Alterations of metabolic pathways in tumours

Cancer progression is shaped by extensive metabolic rewiring and multilayered regulatory mechanisms. This thesis integrates transcriptomic, proteomic, and regulatory network analyses to characterise metabolic reprogramming across multiple tumour types, with a particular focus on glycolysis and the multifunctional enzyme phosphoglycerate kinase 1 (PGK1). Motivated by the growing recognition of metabolic rewiring as a hallmark of cancer, this work addressed key knowledge gaps concerning the regulatory roles of metabolic RBPs and the poorly understood RNA-binding activity of PGK1. An integrated computational–experimental strategy was employed. Differential expression analyses using transcriptomic and proteomic datasets revealed a widespread metabolic activation across tumours and marked transcript–protein discordance within glycolysis.
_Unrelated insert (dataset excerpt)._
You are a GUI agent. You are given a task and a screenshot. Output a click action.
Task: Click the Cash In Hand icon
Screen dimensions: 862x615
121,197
PGK1 and GAPDH were identified as the only glycolytic genes consistently upregulated across all the solid tumours analysed, although protein levels do not always mirror transcript abundance, suggesting extensive post-transcriptional regulation and moonlighting functions. Computational predictions indicated that PGK1 may interact with both coding and non-coding RNAs, including VEGF and metabolic transcripts such as ALDH7A1. Experimental assays revealed a weak or context dependent binding between the PGK1 protein and the VEGF RNA, although further experimental evidences are needed to confirm the interaction. Collectively, this study offers a framework for identifying metabolic vulnerabilities and novel strategies to disrupt tumour-promoting networks.